Copy, from the material below, each line where "agent" shows up.

● **Exercise material**:
═══

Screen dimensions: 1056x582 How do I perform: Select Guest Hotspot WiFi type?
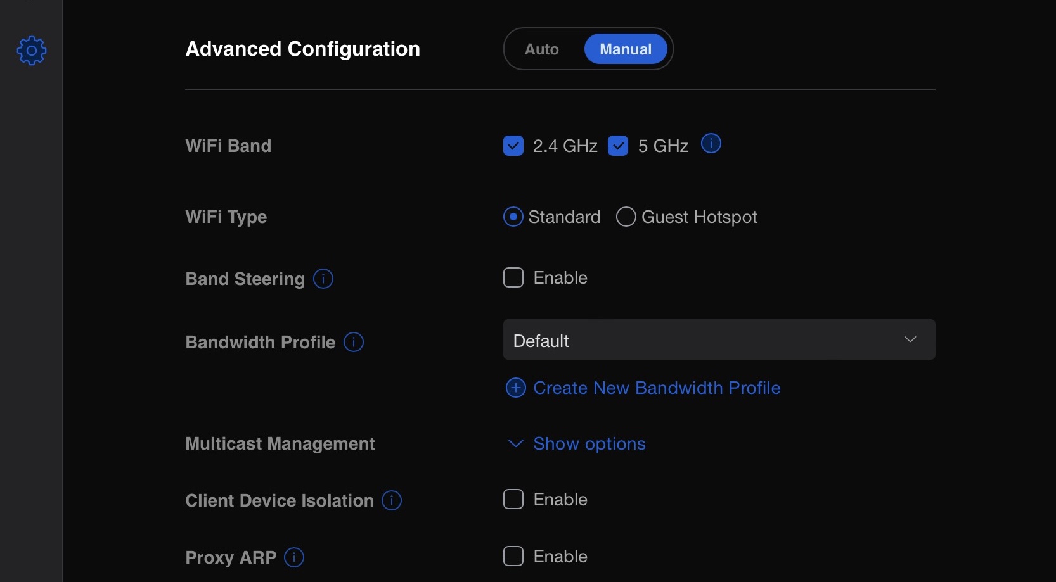click(626, 217)
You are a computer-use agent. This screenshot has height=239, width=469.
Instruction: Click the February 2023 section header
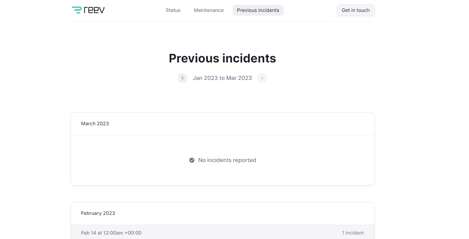tap(98, 213)
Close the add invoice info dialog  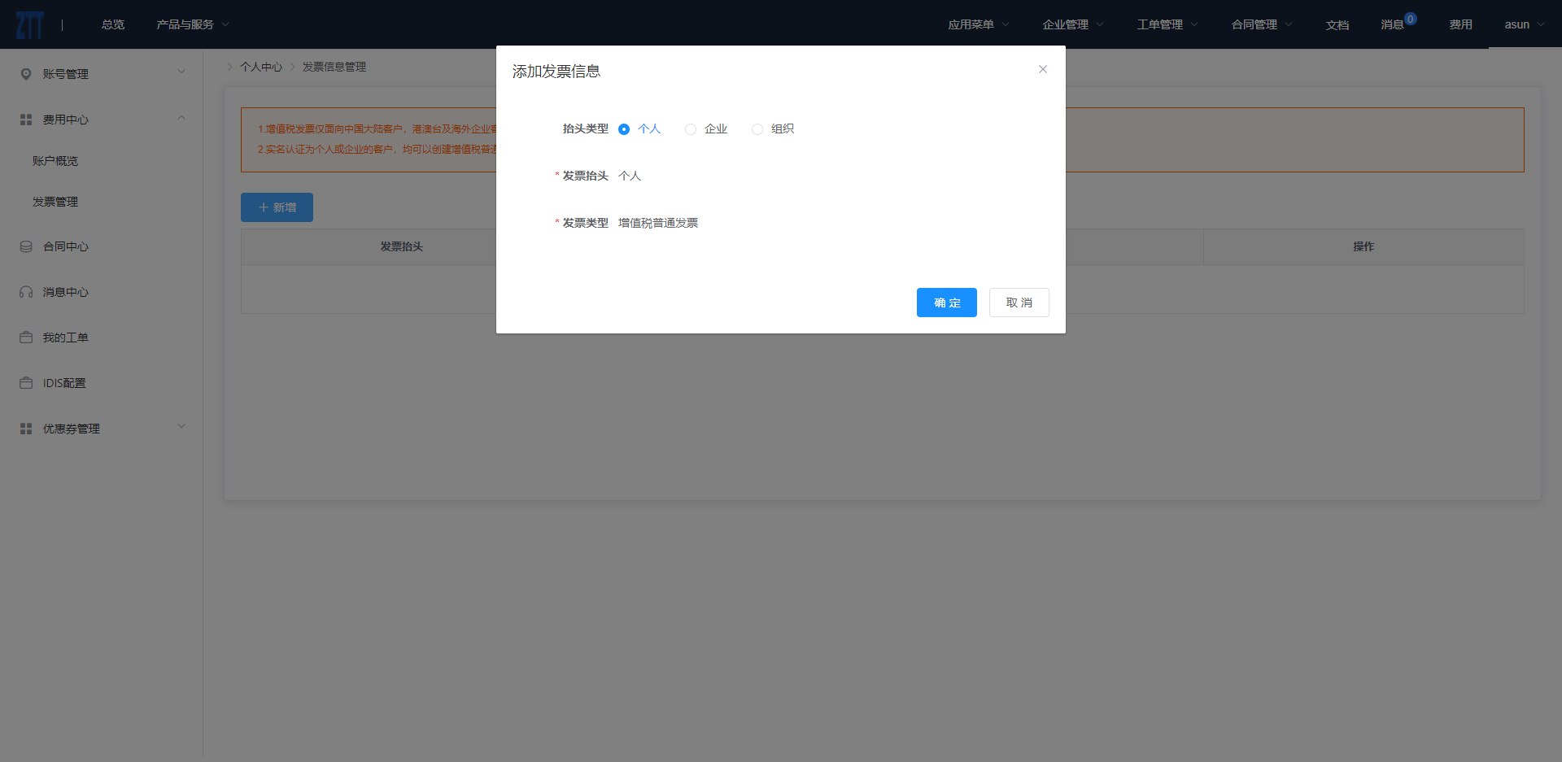[x=1042, y=69]
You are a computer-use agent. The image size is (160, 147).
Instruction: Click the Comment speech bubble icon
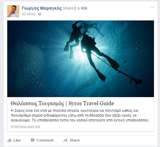[x=33, y=140]
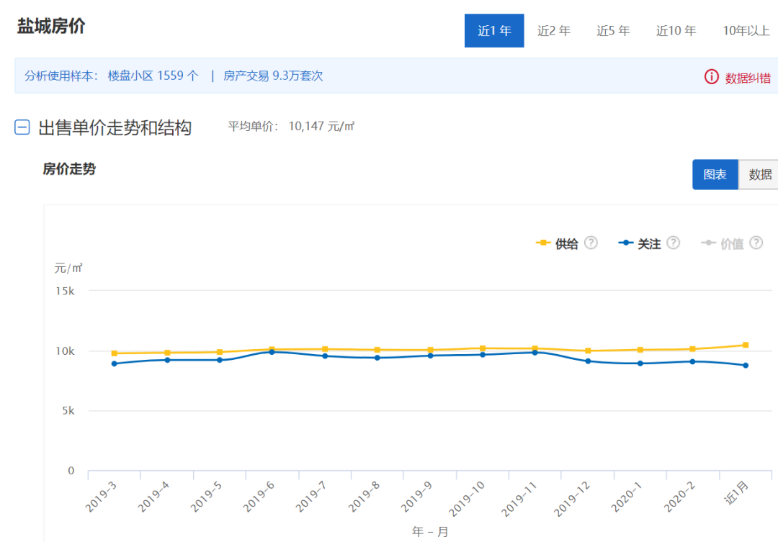
Task: Open the help question mark next to 供给
Action: tap(591, 243)
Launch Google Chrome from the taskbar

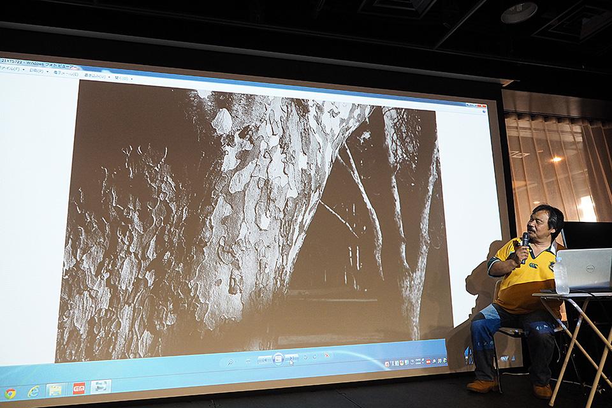[x=10, y=393]
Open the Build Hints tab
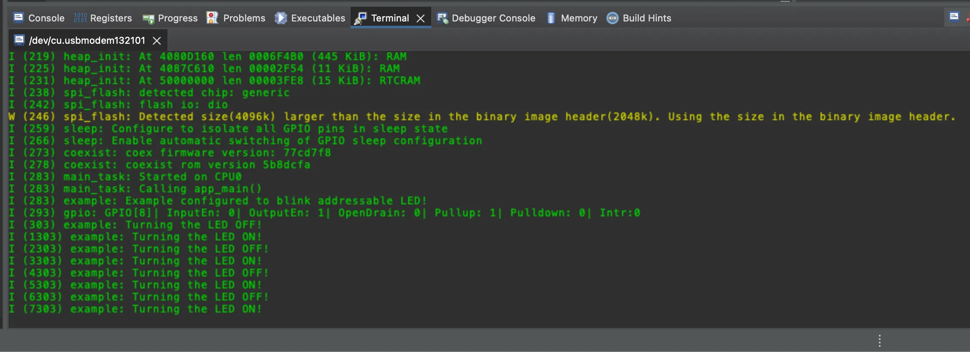Image resolution: width=970 pixels, height=352 pixels. click(647, 18)
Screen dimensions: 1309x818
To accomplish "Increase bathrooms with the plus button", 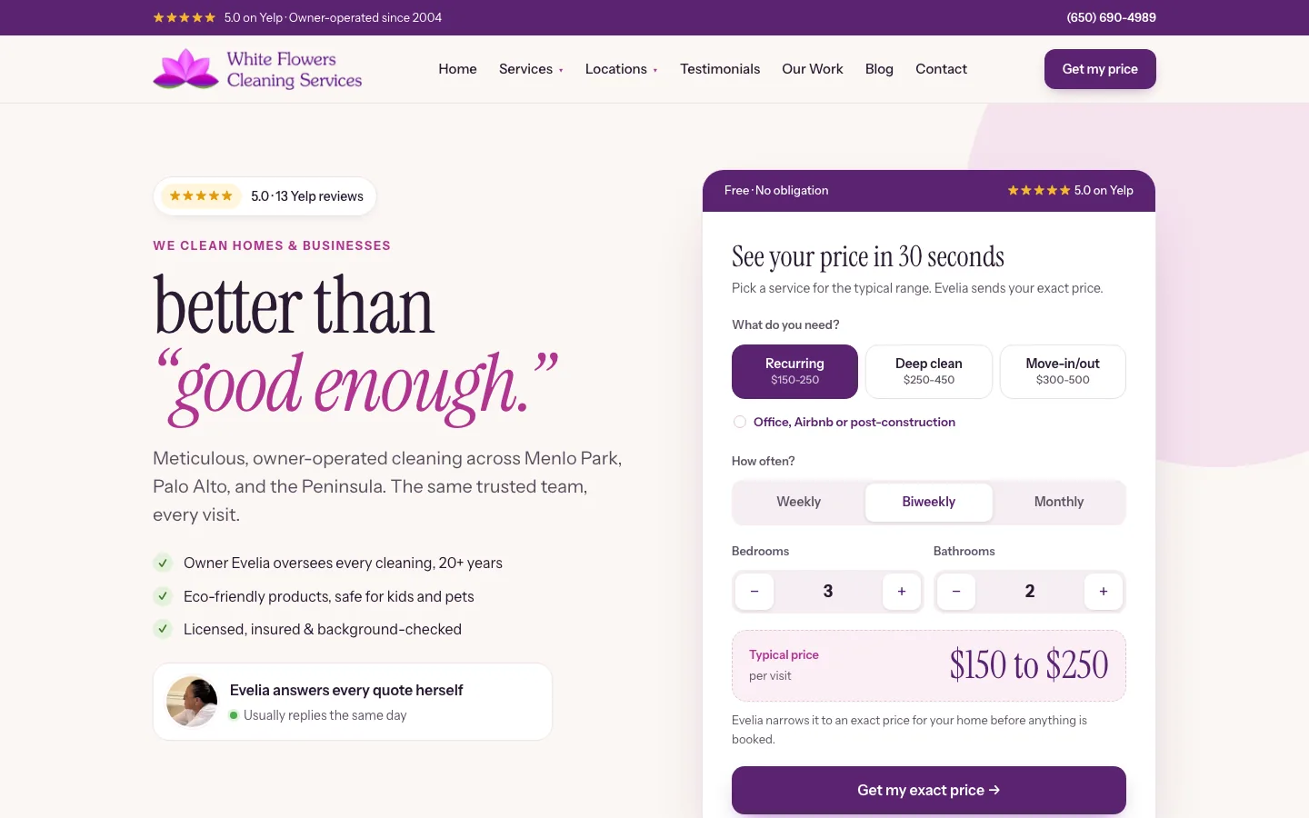I will 1104,592.
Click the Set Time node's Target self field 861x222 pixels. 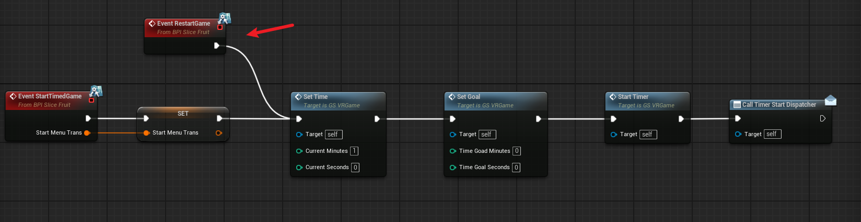tap(333, 135)
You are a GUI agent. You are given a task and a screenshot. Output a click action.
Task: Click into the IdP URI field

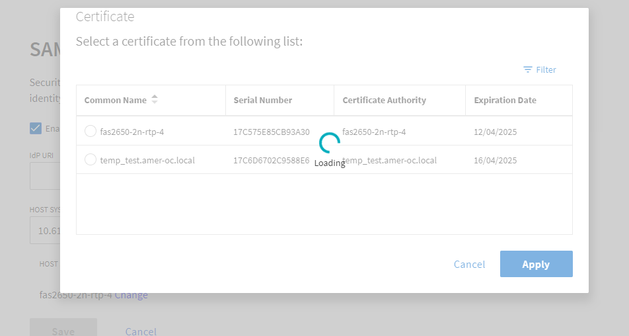click(x=45, y=177)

═══

● **Expected output**:
You are a computer-use agent. This screenshot has height=239, width=469.
You are a computer-use agent. The image size is (160, 147).
You are a GUI agent. You are given a task and a screenshot. Output a click action.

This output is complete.